Accessibility burden
Give the feed a heading or accessible label and expose the current order or filter in text.
Common misuse
Calling any vertical card list a feed even when it is a bounded object collection.

Offline state

UI or UX
UI + UX - Connectivity-mode and local-work continuity state
UI guidance
Show offline status where it changes the current task, naming what remains available such as cached reports, local draft editing, queued saves, or read-only history.
UX guidance
Use offline state to preserve trust and task continuity when connection loss changes what users can read, edit, submit, sync, refresh, or share.
Good UI
A field report says Offline: 3 edits saved on this device, cached customer history shown from 10:42, Submit disabled until connection returns, and Retry connection.
Bad UI
A blank page says You are offline even though the app has cached drafts and help content.
Good UX
A user loses connection while editing an inspection note, sees it saved on this device, attaches photos to a queue, and later watches the queue sync after reconnect.
Bad UX
The app keeps a spinner on Save during airplane mode and never explains that no network request can start.
Best fit
Connection loss or server reachability changes the user's current task.
Avoid when
A single request failed while the rest of the app is reachable and an error state is clearer.
Required state
Online normal state with no offline warning.
Accessibility burden
Announce significant connectivity changes with status messaging when they affect the current task.
Common misuse
Showing only a browser-style offline page when useful cached or local content exists.

Loading spinner

UI or UX
UI + UX - Bounded indeterminate wait indicator for a named action or region
UI guidance
Render a compact spinner only beside, inside, or over the affected action, component, or page region, and pair it with concise text that names what is loading or processing.
UX guidance
Use a loading spinner for short indeterminate waits where the system is actively working but cannot yet expose progress; resolve it quickly to content, success, cancellation, progress, or error.
Good UI
A Pay invoice button becomes Processing payment with a small spinner, disables only duplicate payment actions, and leaves the invoice reference visible.

**Problems to work on**
1. Translate this sentence from the interface pattern guidance into Spanish: "Use offline state to preserve trust and task continuity when connection loss changes what users can read, edit, submit, sync, refresh, or share."
2. The UI guidance for offline state in the interface pattern guidance gives examples of what remains available offline. List every one of them.
3. Write the next part of the interface pattern guidance, picking up after its last line about the Pay invoice button.

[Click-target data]
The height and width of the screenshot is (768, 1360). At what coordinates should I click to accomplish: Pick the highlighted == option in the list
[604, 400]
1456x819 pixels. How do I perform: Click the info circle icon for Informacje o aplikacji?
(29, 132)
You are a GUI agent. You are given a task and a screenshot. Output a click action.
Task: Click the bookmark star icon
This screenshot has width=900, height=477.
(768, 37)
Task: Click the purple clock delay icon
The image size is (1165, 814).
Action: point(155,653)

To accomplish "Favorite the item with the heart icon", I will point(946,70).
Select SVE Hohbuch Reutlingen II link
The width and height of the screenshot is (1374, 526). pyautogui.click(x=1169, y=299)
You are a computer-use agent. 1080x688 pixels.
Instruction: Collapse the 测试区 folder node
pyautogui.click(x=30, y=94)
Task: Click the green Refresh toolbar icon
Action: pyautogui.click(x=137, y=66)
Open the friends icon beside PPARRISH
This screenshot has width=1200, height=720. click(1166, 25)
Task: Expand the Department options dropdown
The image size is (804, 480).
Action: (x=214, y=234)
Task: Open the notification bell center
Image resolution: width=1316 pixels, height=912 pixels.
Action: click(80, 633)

**Responses by task**
1. Usa el estado sin conexión para preservar la confianza y la continuidad de la tarea cuando la pérdida de conexión cambia lo que los usuarios pueden leer, editar, enviar, sincronizar, actualizar o compartir.

2.
- cached reports
- local draft editing
- queued saves
- read-only history

3.
Bad UI
A blank page shows a large spinner with no text, no affected object, and no idea what is loading.
Good UX
After submit, users see payment PAY-2048 processing, can tell the button is temporarily unavailable, and then get either success or retry guidance.
Bad UX
The spinner blocks the whole workspace for a small table refresh and prevents users from continuing other work.
Best fit
A short action, request, save, submit, refresh, sync, or fetch is actively processing and progress cannot be meaningfully measured.
Avoid when
The content layout is predictable and a skeleton would better preserve structure.
Required state
Idle state with no spinner and the action or region ready.
Accessibility burden
Give the spinner or affected region an accessible name that identifies the operation.
Common misuse
Showing an unlabeled spinner on a blank page.

Retry

UI or UX
UI + UX - Scoped failed-operation retry control
UI guidance
Place Retry next to the failed operation, object, or request summary, and name the exact action being retried such as Retry export or Retry payment authorization.
UX guidance
Use retry when a specific operation likely failed for a transient reason and the same operation can be attempted again without losing user context or duplicating side effects.
Good UI
A report export card says Export CSV failed, keeps the saved filters visible, shows Attempt 1 of 3, and offers Retry export with request EXP-2048.
Bad UI
A generic Try again button appears after every error, including validation and permission failures users cannot fix by repeating the request.
Good UX
A user retries the same export after a network timeout, sees the attempt change to sending, and then returns to the recovered download state without re-entering filters.
Bad UX
The app retries aggressively every second during an outage and makes the service harder to recover.
Best fit
A load, save, submit, upload, export, sync, payment, or background request failed for a transient or uncertain reason.
Avoid when
The error is caused by invalid user input and correction is required.
Required state
Retryable failed state with affected operation, object, and preserved request context.
Accessibility burden
Use an action label that names the operation, not only an icon or generic phrase.
Common misuse
Offering Retry for every error regardless of whether the user or system state can change.
Decision rules
  • Choose pull to refresh when users pull downward from the top of a scrollable content area to refresh the current list, feed, inbox, dashboard, or status surface.
  • Choose touch gesture when the design problem is the general touchscreen interaction contract: target size, thresholds, cancellation, conflicts, feedback, and equivalent controls across many gestures.
  • Choose feed when the main problem is stream ordering, live updates, unread handling, sponsored or grouped content, load older items, jump to latest, and preserving reading position.
  • Choose offline state when connection loss changes what can be refreshed, submitted, cached, queued, or retried and the UI must label stale or local data.
  • Choose loading spinner when an operation is already pending and the user only needs indeterminate waiting feedback.
  • Choose retry when a known refresh request failed and the user reattempts the same failed operation, usually with preserved request scope and duplicate guards.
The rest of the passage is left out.